EXERCISE PROMPT
From the passage on building a binary expression tree, extract the text from "BinOperator Operand1 Operand2" to "child nodes, respectively." and copy it word for word.

PASSAGE TO READ
Building a Binary Expression Tree

This section will explain an algorithm for building a binary expression tree from an expression in prefix notation. For simplicity, single letters will be used as operands.

The basic format of the prefix expression is

BinOperator Operand1 Operand2

For a simple prefix expression, like + A B, the operator, +, will go in the root node, and the operands, A and B, will go in its left and right child nodes, respectively. 

In more complex cases, one or more of the operands may also be expressions.  For example, to represent + * A Y B [equivalent to (A * Y) + B] in a tree:



In order to insert a node into a tree the algorithm will move left each time until an operand has been inserted.  Then it backtracks to the last operator, and inserts the next node to its right. The pattern continues: If an operator node has just been inserted then  the next node is inserted to its left; if an operand node has  just been inserted then it backtracks and puts the next node to the right of the last operator.

In addition to the tree that is being created, there must also be a temporary data structure in which to store pointers to the operator nodes (to support the backtracking described above). Backtracking indicates the that the data structure should be a stack.  A flag, leftMove, will be used to indicate whether the next node should be attached to the left or the right, based on whether the current node contains an operator or an operand. 

A more detailed version of the algorithm appears below:


   ' Create the root node.
   Get first operator
   Create newNode 
   newNode.setInfo ( operator)
   Set Root = newNode

   ' Loop through remainder of expression 
   leftMove = True 
   Clear stack of pointers 
   Get next Symbol

   ' Add Symbols to the tree. 
   While more Symbols 
      Set lastNode = newNode ' Keep pointer to the previous node.
      Create newNode 
      newNode.setInfo ( Symbol )
   
      ' Attach newNode to the tree. 
      If leftMove THEN
            Attach newNode to the left of lastNode
            Push pointer lastNode onto pointer stack
      Else ' leftMove = False (or Right)
            Pop pointer stack to get pointer lastNode
            Attach newNode to the right of lastNode
     EndIf

      ' Reset leftMove according to the type of symbol. 
      If Symbol is an operator THEN 
            leftMove = True
      Else ' Symbol is an operand. 
            Set newNode.Left = Nothing
            Set newNode.Right = Nothing
           leftMove = False
      EndIf

      Get next Symbol
   Wend


In order to better understand the algorithm, the expression
* + A - B C D -- the same as ((A + (B - C)) * D) -- will be traced.  

The algorithm begins by getting the first operator, *, and creating the root node. 

Get the next symbol, +, and because it is not the last symbol, enter the loop.

In the loop, set
lastNode (a back pointer) to newNode. Then a new node is allocated and symbol is stored in it. The flag leftMove is still True, so the new node is inserted to the left of lastNode. The algorithm then pushes lastNode onto the stack so that it can return to this node, eventually, in order to attach its right child node (the other operand). Before the loop is exited, leftMove is reset according to the symbol type: The + symbol is another operator, so leftMove is reset to True, which means that the next node will be attached to the left of newNode. (Whenever a node contains an operator it must have first a left child and then a right child containing its operands. The next symbol in the expression is then read.  At this point the data resembles the figure below.

INFORMATION SUPPLIED
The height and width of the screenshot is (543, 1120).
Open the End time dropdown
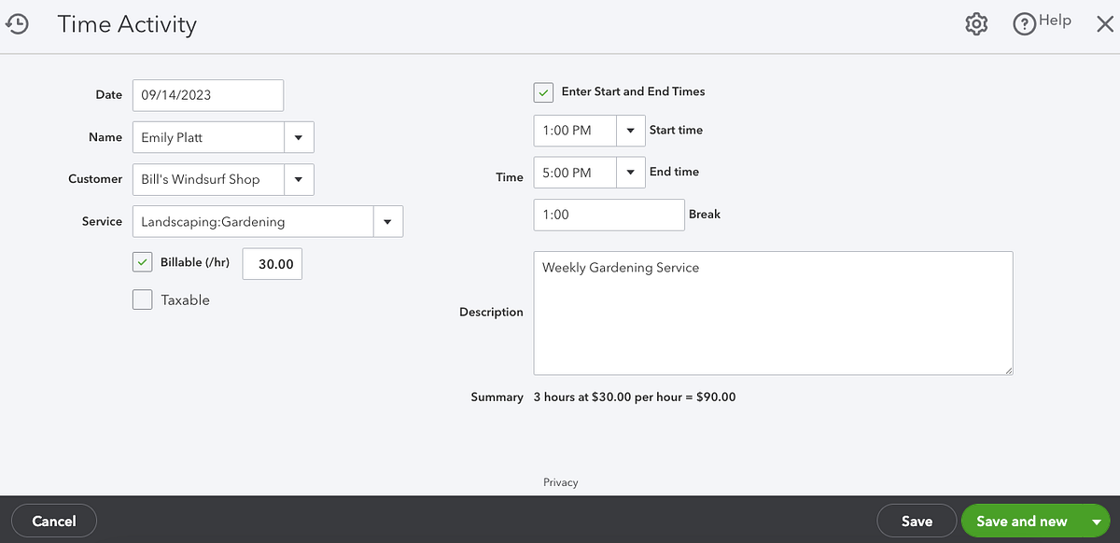click(631, 173)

THE SOLUTION
BinOperator Operand1 Operand2

For a simple prefix expression, like + A B, the operator, +, will go in the root node, and the operands, A and B, will go in its left and right child nodes, respectively.